My younger brother, Marco, is a bit unusual. He’s insanely switched on for his age – if I’m honest, even for my age. He just gets things, especially when they have to do with spatial reasoning. I think he could end up having a really sick artistic streak if he keeps working on his self-confidence. And he doesn’t take much of an interest in sports, which I’m totally down with. I do, however, think he could benefit from having more physical activity in his life.
I’ve been trying to get him interested in the play equipment at our local park, but he’s not buying it on account of the weather at the moment (it’s been crazy hot). Still, I think that the opportunity for novel spatial interaction that playground presents would be cool for him – climbing up things, sliding down other things, judging the distance between monkey bars and mapping those activities onto the moving body. (Can you tell I’m a Pilates instructor?)

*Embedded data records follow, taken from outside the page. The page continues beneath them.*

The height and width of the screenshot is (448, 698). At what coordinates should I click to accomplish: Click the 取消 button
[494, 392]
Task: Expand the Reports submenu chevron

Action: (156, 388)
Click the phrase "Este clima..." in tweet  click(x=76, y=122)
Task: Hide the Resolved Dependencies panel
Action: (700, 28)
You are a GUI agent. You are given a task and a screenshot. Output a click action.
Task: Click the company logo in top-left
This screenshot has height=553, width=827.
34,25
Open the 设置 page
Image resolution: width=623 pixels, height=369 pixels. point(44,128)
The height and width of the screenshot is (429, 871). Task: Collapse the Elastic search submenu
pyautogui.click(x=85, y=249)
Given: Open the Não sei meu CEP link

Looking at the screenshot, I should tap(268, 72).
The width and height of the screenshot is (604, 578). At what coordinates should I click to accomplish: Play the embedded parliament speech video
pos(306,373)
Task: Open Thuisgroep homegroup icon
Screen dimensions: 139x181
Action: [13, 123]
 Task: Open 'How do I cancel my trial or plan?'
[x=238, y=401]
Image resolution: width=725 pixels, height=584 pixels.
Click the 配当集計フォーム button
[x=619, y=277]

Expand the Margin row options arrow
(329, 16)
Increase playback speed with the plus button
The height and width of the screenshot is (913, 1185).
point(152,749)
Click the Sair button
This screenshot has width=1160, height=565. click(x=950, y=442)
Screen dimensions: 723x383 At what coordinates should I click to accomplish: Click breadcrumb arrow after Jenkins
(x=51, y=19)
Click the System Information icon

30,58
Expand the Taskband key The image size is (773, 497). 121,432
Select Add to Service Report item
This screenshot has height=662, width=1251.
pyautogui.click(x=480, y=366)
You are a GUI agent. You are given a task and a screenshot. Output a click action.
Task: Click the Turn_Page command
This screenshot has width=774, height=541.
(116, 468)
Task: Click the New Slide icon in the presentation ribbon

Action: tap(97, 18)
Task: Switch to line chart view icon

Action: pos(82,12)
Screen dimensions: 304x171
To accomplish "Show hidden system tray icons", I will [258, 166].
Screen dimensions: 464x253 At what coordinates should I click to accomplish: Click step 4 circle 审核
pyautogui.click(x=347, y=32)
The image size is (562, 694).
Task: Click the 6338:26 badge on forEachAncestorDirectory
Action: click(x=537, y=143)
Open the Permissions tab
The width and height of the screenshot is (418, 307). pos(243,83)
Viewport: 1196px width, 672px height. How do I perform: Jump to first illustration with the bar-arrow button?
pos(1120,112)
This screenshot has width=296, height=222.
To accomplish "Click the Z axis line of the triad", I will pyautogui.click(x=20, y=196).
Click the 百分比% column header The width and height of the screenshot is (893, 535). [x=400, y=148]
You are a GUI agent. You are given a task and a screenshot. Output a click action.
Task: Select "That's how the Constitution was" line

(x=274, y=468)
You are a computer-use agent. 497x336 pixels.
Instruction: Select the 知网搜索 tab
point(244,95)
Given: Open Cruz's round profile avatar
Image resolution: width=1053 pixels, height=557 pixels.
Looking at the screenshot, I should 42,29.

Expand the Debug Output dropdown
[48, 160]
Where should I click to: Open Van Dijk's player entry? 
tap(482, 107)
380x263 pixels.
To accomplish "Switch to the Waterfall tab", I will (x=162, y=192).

Anyway, I’ve just found out that there’s such thing as an indoor play centre for kids – I’m talking playground equipment made really big, and translated into versions of it you could only have in a controlled indoor environment. I’m talking huge ball pits, merry go rounds and bouncy inflatable surfaces. I think some of them might have electronic games, too, which in Marco’s case will be a drawcard but also something I’ll probably need to pry him away from.
I just need to figure out how to sell him the idea so that he doesn’t think I’m babying him. He’s only eight, so taking him on a daytrip to a kids play centre in Sydney would be absolutely age-appropriate. But he tends to pick stuff up a lot faster than his peers, so he often finds what they’re into to be kind of boring. I’ll present it to him in terms of a giant 3D game. But what’s the aim of the game? That’s what I’ll need to work out.